Sea Island
- Sea Island (in red) within the rest of Richmond (pink, which occupies much of Lulu Island) and Metro Vancouver (green)
- Interactive map of Sea Island

Geography
- Location: Fraser River Estuary
- Coordinates: 49°12′N 123°10′W﻿ / ﻿49.200°N 123.167°W

Administration
- Canada
- Province: British Columbia
- Municipality: Richmond

= Sea Island (British Columbia) =

Island in the Fraser River estuary in the city of Richmond, British Columbia, Canada

Sea Island (hən̓q̓əmin̓əm̓: sqʷsaθən) is an island in the Fraser River estuary in the city of Richmond, British Columbia, Canada. It is located south of the city of Vancouver and northwest of Lulu Island.

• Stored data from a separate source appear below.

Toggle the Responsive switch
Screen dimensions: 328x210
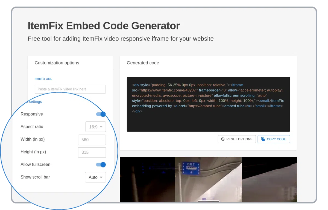point(101,114)
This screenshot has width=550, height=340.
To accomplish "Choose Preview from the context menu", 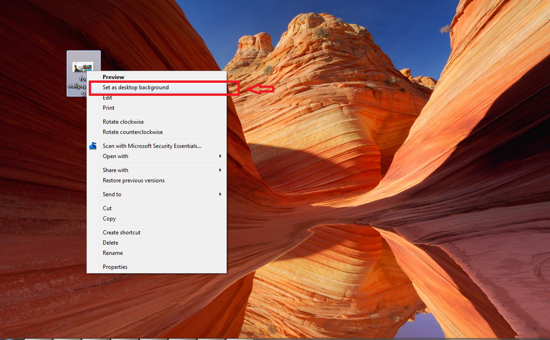I will coord(113,77).
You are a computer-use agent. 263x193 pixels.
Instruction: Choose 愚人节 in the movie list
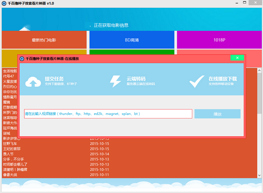pyautogui.click(x=9, y=154)

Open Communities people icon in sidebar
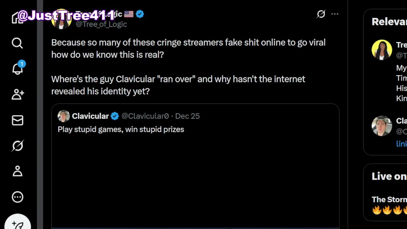coord(17,94)
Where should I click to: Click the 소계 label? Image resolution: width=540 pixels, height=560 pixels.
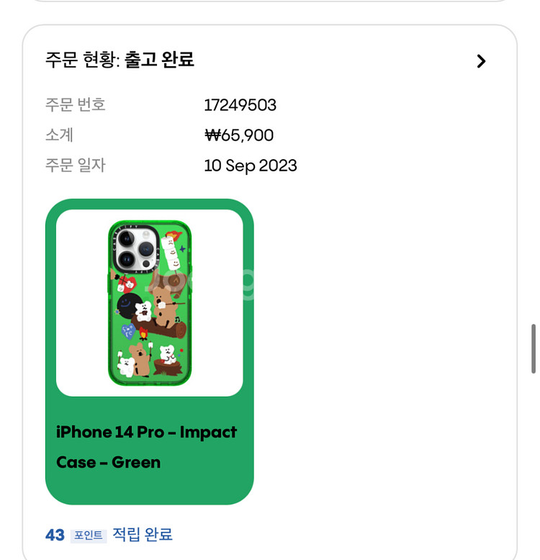59,135

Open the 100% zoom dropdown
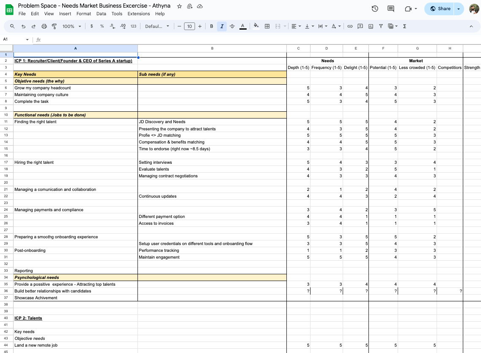[x=71, y=26]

Sea Island is home to Vancouver International Airport (YVR), a nature conservation area, and a permanent resident population of 814, most of which live in the neighbourhood of Burkeville.

== History ==
The island was traditionally home to the Musqueam First Nation, and they retain ownership over a parcel of land on the island's northwest corner under the administrative title "Sea Island Indian Reserve #3".

The name Sea Island has been credited to Colonel Moody, who surveyed the geography of the Lower Mainland and noticed that at high tide, the island was partially hidden by the sea. It had previously been referred to as McRoberts' Island, after the first European settler on the island, Hugh McRoberts.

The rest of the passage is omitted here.